About two years ago, Darla began learning to play the upright bass.

“A lot of self-study, but also getting some tutoring and mentoring from upright bass players,” Darla says. “And I’m enjoying that.”

Darla Rich has performed as a duo, trio, and quartet in many local restaurants and clubs and at weddings and private events. On a typical day they practice their instruments in the morning, take a long walk or exercise, and eat raw vegetables, fruits, and juices — both are long-time vegans with Darla specializing in substituting vegan ingredients in familiar recipes and hoping to publish a cookbook on the topic.

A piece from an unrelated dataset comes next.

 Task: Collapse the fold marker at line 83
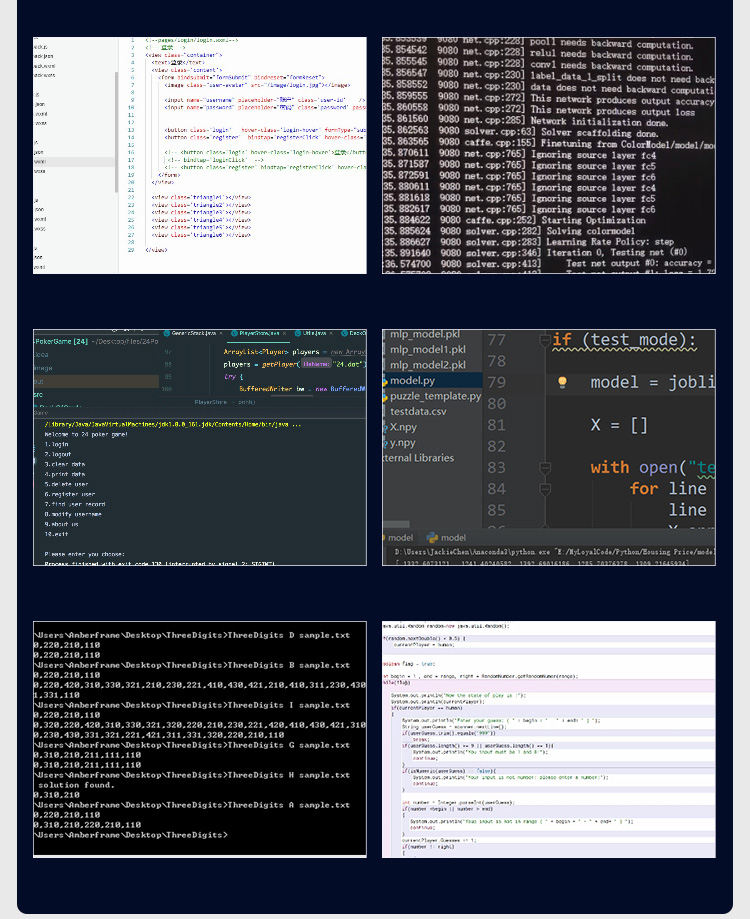pyautogui.click(x=545, y=467)
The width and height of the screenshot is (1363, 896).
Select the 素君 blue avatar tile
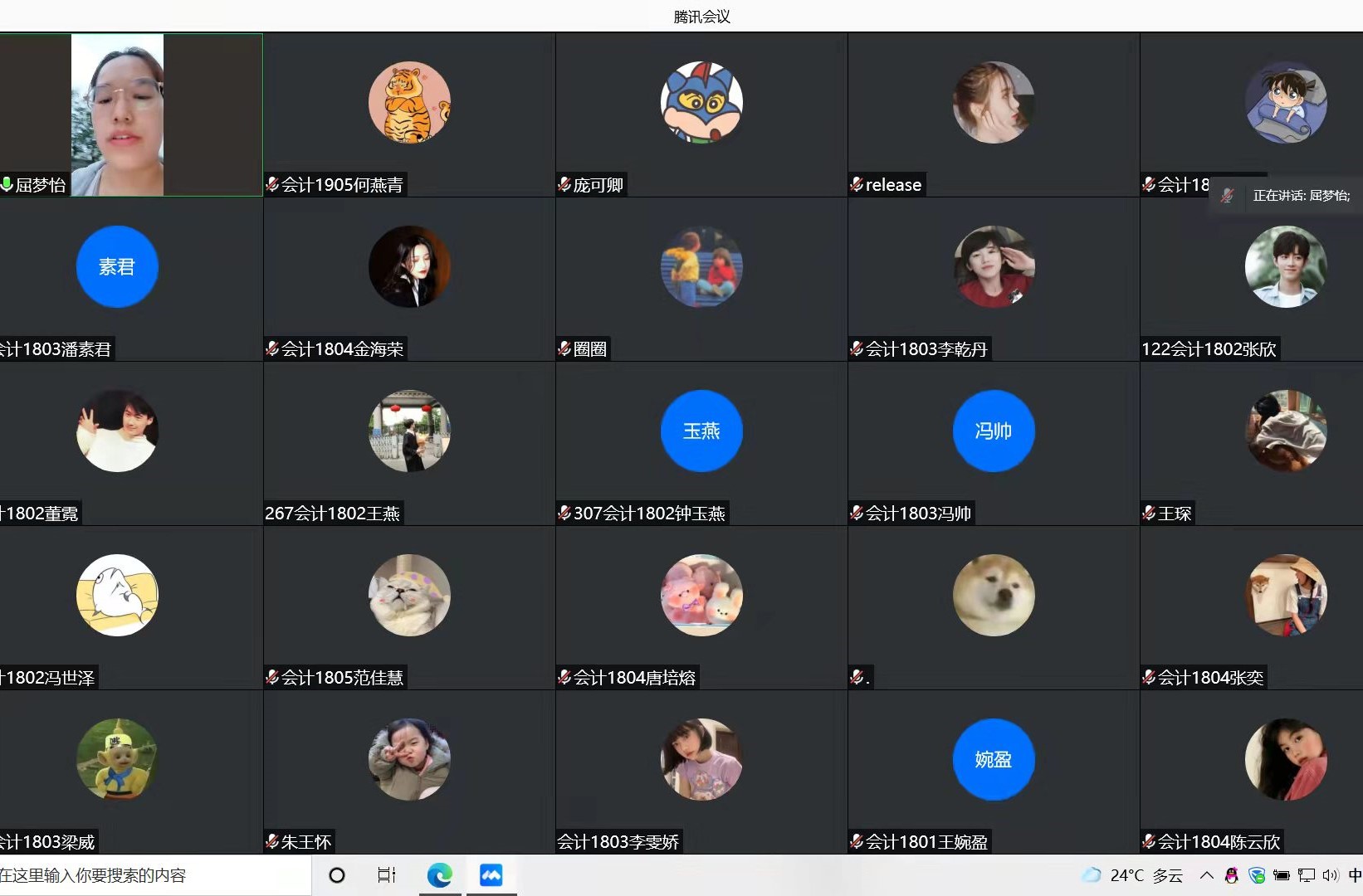click(117, 266)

Rich — a former hockey player who coaches the Queenston Hockey Club, part of the United Women’s Hockey League — also teaches guitar to both children and adults in his studio, where he also provides accompaniment for college audition tapes and other projects.

The couple is also a duo off stage: Darla manages publicity, website and invoicing, while Rich takes care of charts and arrangements.

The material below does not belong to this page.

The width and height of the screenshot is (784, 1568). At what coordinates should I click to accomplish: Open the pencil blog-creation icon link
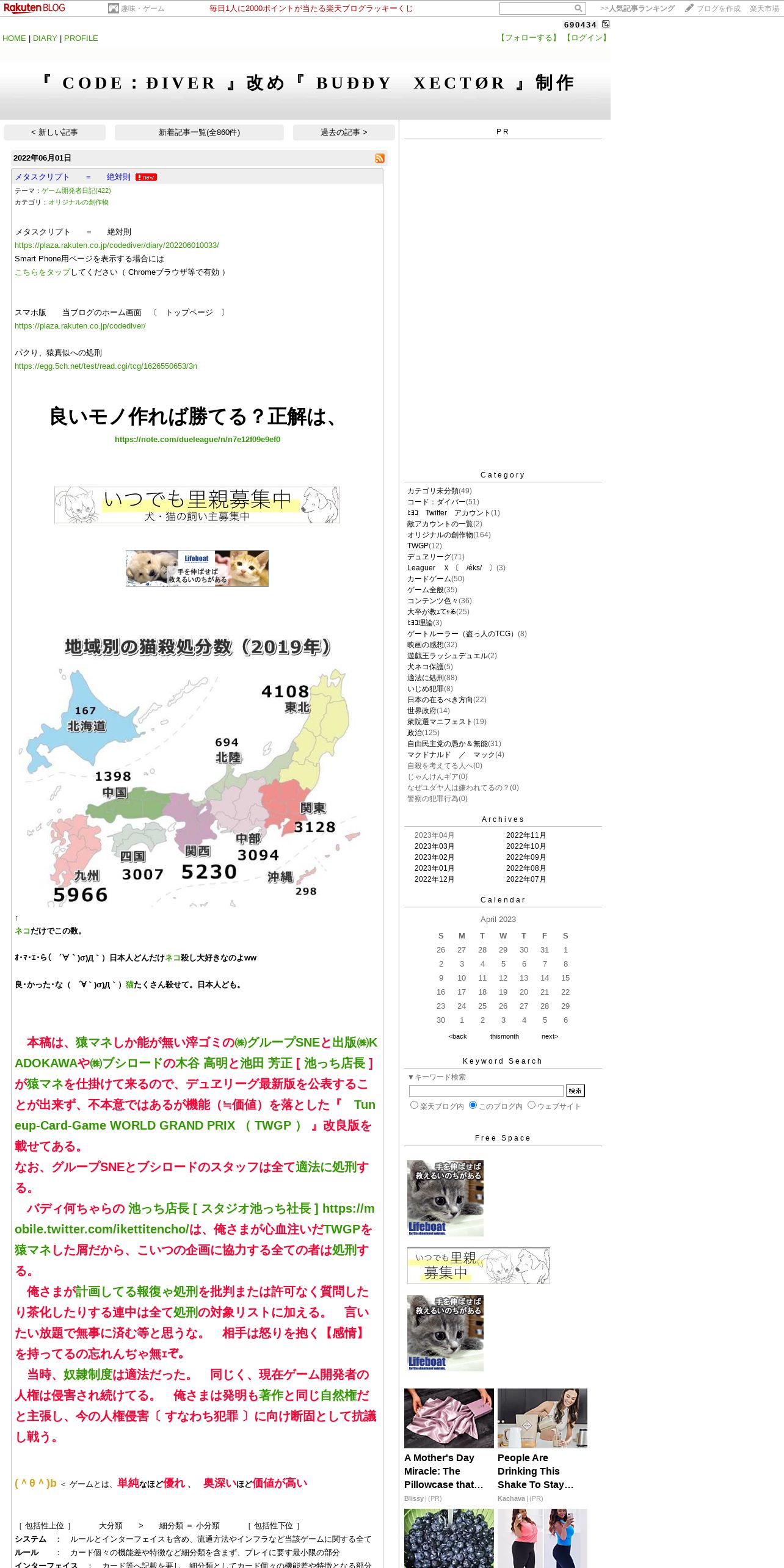(689, 8)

This year they will celebrate 20 years together as musicians and 15 years as husband and wife. In marriage, as in jazz, one could say that it’s all about individuals learning to listen to and play off of each other’s contributions to create harmony.

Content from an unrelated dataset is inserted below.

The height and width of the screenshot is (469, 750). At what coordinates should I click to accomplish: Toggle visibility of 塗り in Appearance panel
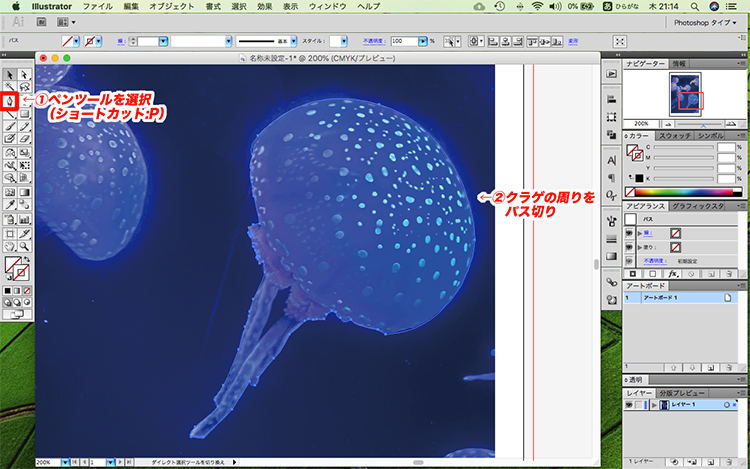tap(630, 246)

“A lot of people think that improvisation in jazz is taking an improvised solo,” Rich says, in a response to a request to define jazz that could easily be applied to success in marriage. “After you play the melody, then you take an improvised solo and the next player takes an improvised solo. But really the whole thing is improvised to some extent. The accompaniment is evolving as you’re playing a tune, you’re changing the way you’re accompanying, you’re responding to how somebody else plays. You’re feeding them ideas. They’re feeding you ideas. The real desired outcome is to be improvising the rhythms, the harmonies, the melodies.”

Darla Rich Quartet, Fedora Cafe, 2633 Main Street, Lawrenceville. Wednesday, August 5, 7 to 9 p.m.; first Wednesdays through December.

Witherspoon Grill, 57 Witherspoon Street, Princeton. Tuesday, August 11, 6:30 to 10 p.m.; first Tuesdays from October through December.

Carnegie Center 500 Series Greenway Concert, Thursday and Friday, August 27 and 28, noon to 1:30 p.m.